• TASK DIRECTIONS
Only a number is wanted here, namely how many lines of the data contain the string "computer".

Excerpts from a dataset:
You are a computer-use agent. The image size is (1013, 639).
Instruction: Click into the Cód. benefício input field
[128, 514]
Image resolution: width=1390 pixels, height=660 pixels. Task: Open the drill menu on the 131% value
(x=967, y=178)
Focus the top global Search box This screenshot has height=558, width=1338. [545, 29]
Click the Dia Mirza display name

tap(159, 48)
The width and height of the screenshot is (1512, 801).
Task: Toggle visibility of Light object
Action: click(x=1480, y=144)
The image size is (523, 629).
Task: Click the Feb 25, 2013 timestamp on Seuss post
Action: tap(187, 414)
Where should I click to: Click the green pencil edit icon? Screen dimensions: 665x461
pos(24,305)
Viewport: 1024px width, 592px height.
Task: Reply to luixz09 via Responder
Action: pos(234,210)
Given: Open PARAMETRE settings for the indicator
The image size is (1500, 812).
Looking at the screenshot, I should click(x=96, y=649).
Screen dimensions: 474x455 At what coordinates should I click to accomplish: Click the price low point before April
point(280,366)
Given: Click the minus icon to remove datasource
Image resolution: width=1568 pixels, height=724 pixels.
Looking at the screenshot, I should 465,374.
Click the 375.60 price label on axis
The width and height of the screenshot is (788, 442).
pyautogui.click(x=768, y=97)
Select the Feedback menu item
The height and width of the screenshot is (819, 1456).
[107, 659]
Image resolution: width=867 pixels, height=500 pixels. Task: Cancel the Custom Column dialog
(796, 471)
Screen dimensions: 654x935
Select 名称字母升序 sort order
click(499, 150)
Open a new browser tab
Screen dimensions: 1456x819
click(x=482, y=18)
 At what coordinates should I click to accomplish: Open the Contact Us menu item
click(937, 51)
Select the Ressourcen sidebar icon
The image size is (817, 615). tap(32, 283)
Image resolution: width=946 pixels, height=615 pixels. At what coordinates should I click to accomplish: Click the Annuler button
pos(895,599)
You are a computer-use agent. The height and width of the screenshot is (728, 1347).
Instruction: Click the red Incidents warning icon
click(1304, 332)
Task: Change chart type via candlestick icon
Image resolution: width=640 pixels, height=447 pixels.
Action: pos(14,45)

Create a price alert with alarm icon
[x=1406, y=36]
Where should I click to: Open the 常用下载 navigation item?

• TASK RESPONSE
2